Another risk factor with important weight in these models is family history. The coefficient of the Barlow model, for pre-menopausal women, is similar to the Chen model’s coefficient for the variable “number of first-degree relatives with BC”. Nevertheless, the Barlow model for post-menopausal women has a lower coefficient. It is possible that part of the risk attributable to family history is explained by other variables, such as body mass index or surgical menopause, which are not included in the other models mentioned. The Gail model, on the other hand, gives a higher weight to family history in comparison to the Chen model. With the inclusion of breast density in the model, family history loses its impact in risk prediction.
One of the principal contributions of our study is the assessment of the risk models using specific incidence and mortality rates by birth cohort in our geographic area. This procedure makes it possible to improve the Gail and Chen estimates based on the incidence rates of BC and mortality rates by other causes, which were obtained from a cross-sectional study. Given that BC incidence rates have an increasing trend, cross-sectional rates overestimate rates for past periods and underestimate those of future periods. As a result of using mortality rates by birth cohort, estimated survival in women over 50 in our study increased considerably in comparison with the US data of the original models. Therefore, a conclusion of our study was that, when local data for BC incidence and mortality from other causes were used, the Gail and Chen models provided unbiased estimates of risk of developing BC in our population.

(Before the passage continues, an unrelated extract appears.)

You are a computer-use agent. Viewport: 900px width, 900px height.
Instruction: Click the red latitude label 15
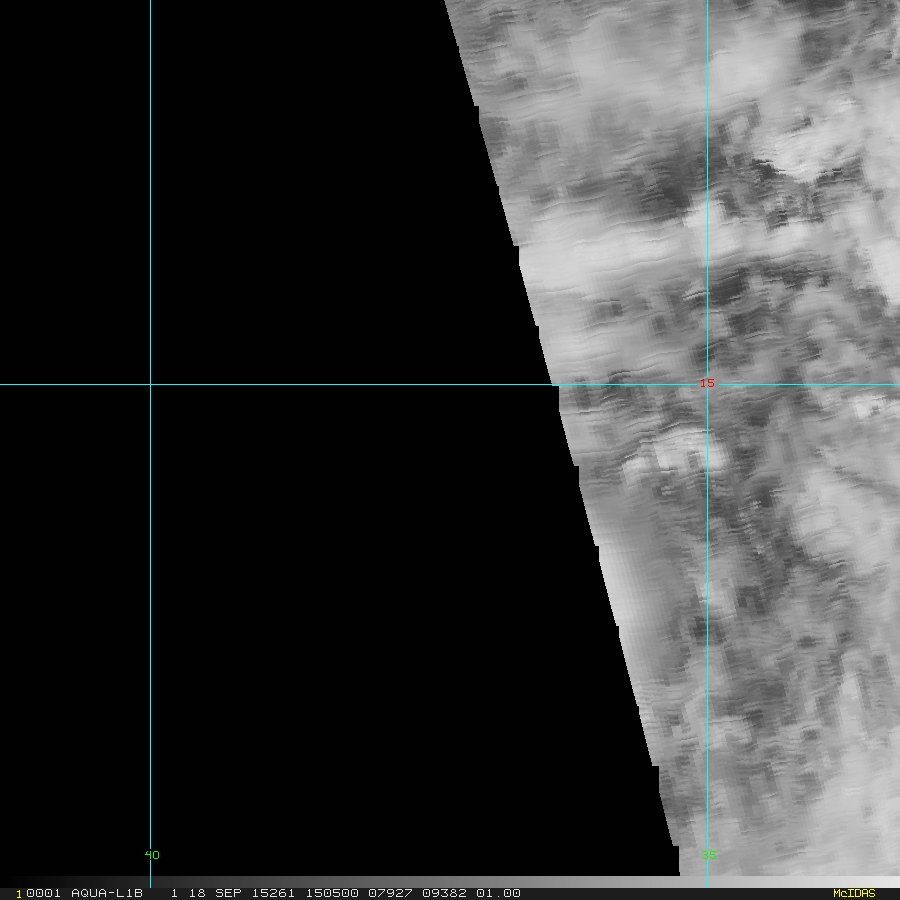[x=706, y=383]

One limitation of this study is that the Girona and Tarragona Cancer Registries do not include the population in the area studied. Although there were no differences observed in incidence rates between Girona and Tarragona, two areas of Catalonia that are geographically separated, it may be that the study area had a lower incidence of BC. Nevertheless, in a previous study, no differences were observed in BC mortality between a geographical region that included the study population, and the provinces of Girona and Tarragona .

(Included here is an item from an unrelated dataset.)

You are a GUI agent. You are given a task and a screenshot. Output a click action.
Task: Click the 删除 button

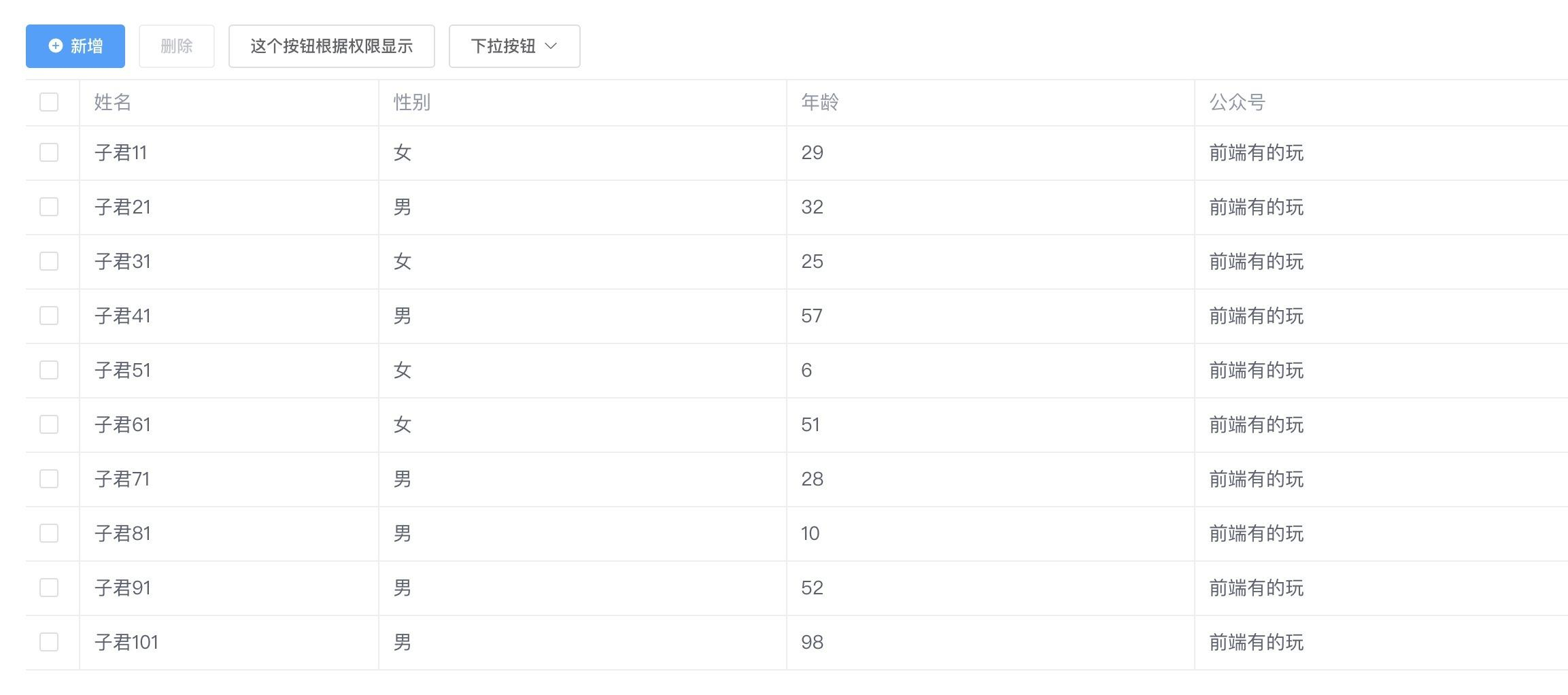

Other limitations are related to the number of cancer cases and to missing values. As mentioned above, the small number of cancer cases precluded estimating specific relative risks, which have an impact on the performance of the models, along with the incidence and mortality rates. With respect to missing values, a sensitivity analysis with complete data showed that the calibration results were similar and discrimination slightly improved.
Finally, it is worth mentioning that the risk estimates are based only on the baseline characteristics reported at the first screening exam of the early detection program. With the number of previous biopsies being an important risk factor, a very small number of women reported having had biopsies before their first screening mammography. In these risk models, this is an important issue, because the estimating equation assumes that the probability or the relative risk is maintained over time.